Extracted data entries

• • • •

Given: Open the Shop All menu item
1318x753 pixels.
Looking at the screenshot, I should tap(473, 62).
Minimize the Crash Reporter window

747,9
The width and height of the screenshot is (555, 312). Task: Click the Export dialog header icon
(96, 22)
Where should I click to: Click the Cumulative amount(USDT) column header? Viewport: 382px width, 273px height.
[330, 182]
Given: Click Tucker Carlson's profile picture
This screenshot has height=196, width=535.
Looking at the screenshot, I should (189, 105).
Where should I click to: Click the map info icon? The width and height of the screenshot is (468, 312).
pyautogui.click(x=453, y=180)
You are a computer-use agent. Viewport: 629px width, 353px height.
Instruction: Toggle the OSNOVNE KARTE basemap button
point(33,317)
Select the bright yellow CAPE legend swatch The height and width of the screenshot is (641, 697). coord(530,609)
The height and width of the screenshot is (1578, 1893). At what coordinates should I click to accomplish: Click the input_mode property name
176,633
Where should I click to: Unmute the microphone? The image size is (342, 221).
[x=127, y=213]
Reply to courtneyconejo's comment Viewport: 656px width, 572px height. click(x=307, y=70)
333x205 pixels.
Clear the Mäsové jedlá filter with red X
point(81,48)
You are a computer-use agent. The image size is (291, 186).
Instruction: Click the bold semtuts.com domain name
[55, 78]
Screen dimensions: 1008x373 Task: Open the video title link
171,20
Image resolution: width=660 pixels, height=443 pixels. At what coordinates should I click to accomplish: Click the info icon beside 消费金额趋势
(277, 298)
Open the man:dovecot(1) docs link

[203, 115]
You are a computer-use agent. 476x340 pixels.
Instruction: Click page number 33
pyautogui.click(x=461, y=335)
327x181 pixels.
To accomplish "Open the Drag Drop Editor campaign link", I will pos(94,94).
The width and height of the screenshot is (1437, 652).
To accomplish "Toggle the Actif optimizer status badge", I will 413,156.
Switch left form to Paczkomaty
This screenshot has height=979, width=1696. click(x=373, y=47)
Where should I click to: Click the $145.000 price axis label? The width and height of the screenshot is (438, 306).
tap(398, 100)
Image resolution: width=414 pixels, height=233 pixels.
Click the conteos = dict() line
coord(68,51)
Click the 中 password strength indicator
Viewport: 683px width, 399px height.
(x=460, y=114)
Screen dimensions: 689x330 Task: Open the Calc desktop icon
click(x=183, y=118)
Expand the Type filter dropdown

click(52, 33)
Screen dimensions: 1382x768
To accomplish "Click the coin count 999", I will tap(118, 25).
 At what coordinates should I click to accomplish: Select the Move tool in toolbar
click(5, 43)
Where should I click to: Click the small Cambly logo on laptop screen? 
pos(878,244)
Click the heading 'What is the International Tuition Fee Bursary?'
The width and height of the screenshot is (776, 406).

• • • •

EXERCISE
Copy every line of the data above, beginning with the first and ending with the line that contains "Given: Click Tucker Carlson's profile picture", and give nothing more.

COMPLETED TASK
Given: Open the Shop All menu item
1318x753 pixels.
Looking at the screenshot, I should tap(473, 62).
Minimize the Crash Reporter window

747,9
The width and height of the screenshot is (555, 312). Task: Click the Export dialog header icon
(96, 22)
Where should I click to: Click the Cumulative amount(USDT) column header? Viewport: 382px width, 273px height.
[330, 182]
Given: Click Tucker Carlson's profile picture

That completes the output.